I got introduced to Data Fabric in my 2nd week by Barak Stout and Edward Morgan. The purpose behind Data Fabric, I would say, was what propelled me to dive into it the most, as it involved a lot of Data Pipelining, Engineering, and Automation. On top of that, working along with Data Fabric and Gravity simultaneously would give me another perspective on the Platform side.

Data Ingestion Ticket

I was assigned to look into testing the Data Ingestion process with Trino, Postgres, and Superset. This helped me get my hands dirty with the platform and learn how everything works in the data side of things. I worked on that for around 2 weeks before I ironed out the process. However, I wanted to work on something a little more automated. This led me to Kafka.

Kafka Producers

This probably was one of my biggest projects here at Raft.

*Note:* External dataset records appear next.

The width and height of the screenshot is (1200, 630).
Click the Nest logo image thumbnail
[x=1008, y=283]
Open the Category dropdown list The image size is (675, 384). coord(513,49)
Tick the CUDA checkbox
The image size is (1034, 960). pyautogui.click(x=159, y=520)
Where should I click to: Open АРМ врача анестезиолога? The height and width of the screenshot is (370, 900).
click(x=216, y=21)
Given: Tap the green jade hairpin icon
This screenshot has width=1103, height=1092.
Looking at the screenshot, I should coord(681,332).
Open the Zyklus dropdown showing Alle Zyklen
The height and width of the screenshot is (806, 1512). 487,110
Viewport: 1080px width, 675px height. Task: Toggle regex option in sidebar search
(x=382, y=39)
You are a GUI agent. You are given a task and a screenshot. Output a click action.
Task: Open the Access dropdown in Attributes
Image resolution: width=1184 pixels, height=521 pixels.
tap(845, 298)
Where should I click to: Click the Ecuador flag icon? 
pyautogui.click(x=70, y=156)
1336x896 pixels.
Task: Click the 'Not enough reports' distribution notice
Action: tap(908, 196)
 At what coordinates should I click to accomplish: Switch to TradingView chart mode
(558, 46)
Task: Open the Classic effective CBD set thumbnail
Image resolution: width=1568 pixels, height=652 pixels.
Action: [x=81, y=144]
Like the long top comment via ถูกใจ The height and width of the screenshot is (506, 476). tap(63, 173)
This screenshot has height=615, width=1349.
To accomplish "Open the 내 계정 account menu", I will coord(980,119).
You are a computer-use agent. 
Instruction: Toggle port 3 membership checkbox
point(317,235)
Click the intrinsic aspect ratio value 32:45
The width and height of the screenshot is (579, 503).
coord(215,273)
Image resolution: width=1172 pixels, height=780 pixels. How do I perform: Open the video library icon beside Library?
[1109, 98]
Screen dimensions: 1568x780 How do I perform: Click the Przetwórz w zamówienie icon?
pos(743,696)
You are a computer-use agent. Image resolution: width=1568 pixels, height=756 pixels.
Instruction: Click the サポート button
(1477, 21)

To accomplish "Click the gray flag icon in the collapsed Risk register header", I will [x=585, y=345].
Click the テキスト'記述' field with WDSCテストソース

There were many phases with this project; the initial phase was learning about Kafka, how it works, and how to build my own producer and consumer. The next phase was investigating the Kafka integration with the Data Fabric platform. The final phase was the development and testing phase where I developed the producer (with a ton of help from Edward, James Mullinix, Levi, Dane Curran, Ben Marte, and Karthik Appukuttan) and tested the producer, and the demo phase.

Conclusion

Overall, I was extremely happy with the experience here. I got to work in two of the biggest projects here at Raft, research and develop tools to enable use cases for clients, and present my work to the teams with overall positive feedback. I have learned to be patient and to not worry too much about what might happen as long as I have a process going. My documentation skills have also improved substantially as I was able to document most of these complicated issues while I was doing testing. I hope that my insight has been helpful to both Gravity and Data Fabric, and I also know that the experiences I have learned here will propel me far wherever I go in my Computer Science Career.